Fermilab TARGET 2016
For discussion of using ELabs Cosmic Ray e-Lab data for the 2016 Fermilab TARGET program to be held from 5 July - 12 August.
Our primary interest is developing a learning project for which students analyze Cosmic e-Lab data using Python tools of their own development.
- The timeline makes a project in which students interact directly with the e-Lab code unfeasible. The Cosmic e-Lab is not designed to allow users to access data outside of the histogram plots. Though we'd like to allow greater access to the data - in particular, Tom's mention of a HiSPARC/Sapphire-type API - such a feature cannot be implemented before the start of the TARGET program.
- On the other hand, we can easily create a package of data and make it available to the TARGET program for students to analyze. Raw data files are probably not appropriate for this, since interpreting them requires extensive calibration and knowledge of individual detector parameters. Threshold files accompanied by instructive documentation may be better, or the files that are generated during an analysis.
- It would probably be best if the project allowed the students to contribute to the QuarkNet project in a concrete way, in order to increase their sense of motivation and accomplishment.
- The potential HiSPARC/Sapphire-type API that QuarkNet (Tom) has in mind would use Python-based Jupyter notebooks; it's possible that the students could investigate some basic functions of this idea.
- QuarkNet (Edit and Mark) has completed a good chunk of code for a "Flux as a function of barometric pressure" analysis.
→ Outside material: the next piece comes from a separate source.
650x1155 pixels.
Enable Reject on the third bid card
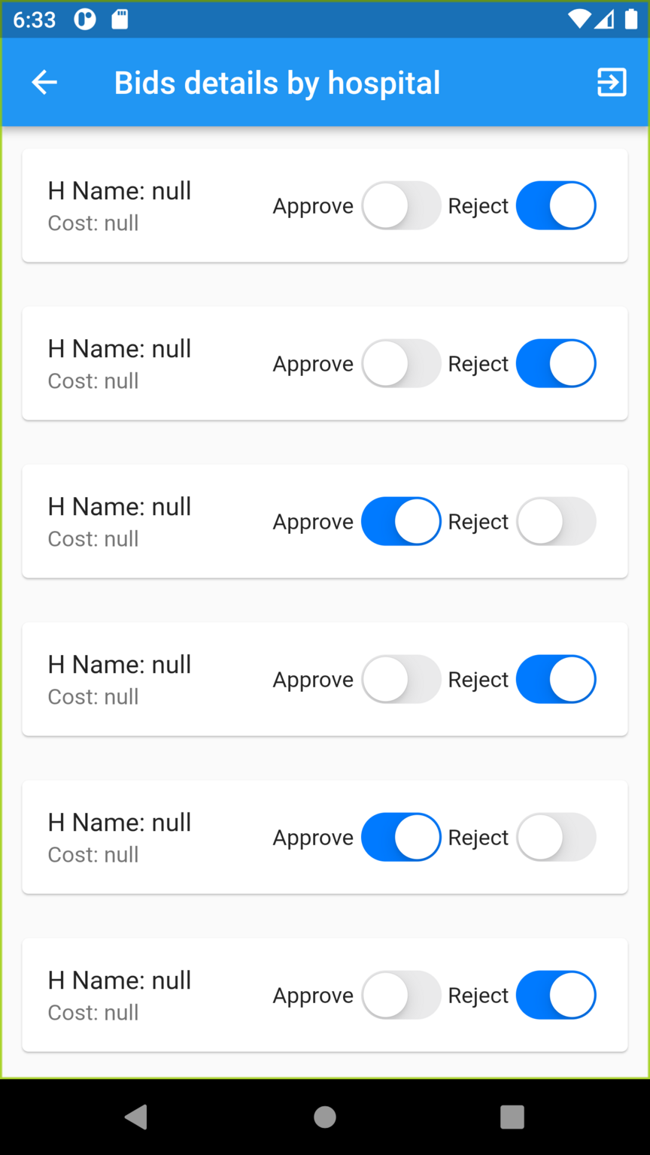point(556,521)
The students might work on improving or completing the existing code in some way (though note that this code is not in Python).
- If the students are able to develop a novel analysis of the dataset we provide, QuarkNet might be able to integrate it into the e-Lab (though note that integration with the live www.i2u2.org site would not be possible before the end of the program in August).
- Most of the perl tools should have a description of what they do in their headers, and they should also print usage information if invoked without any arguments.
- The data files produced by most tools are simple CSV and the meanings of the columns are usually described in a comment in the beginning of each file.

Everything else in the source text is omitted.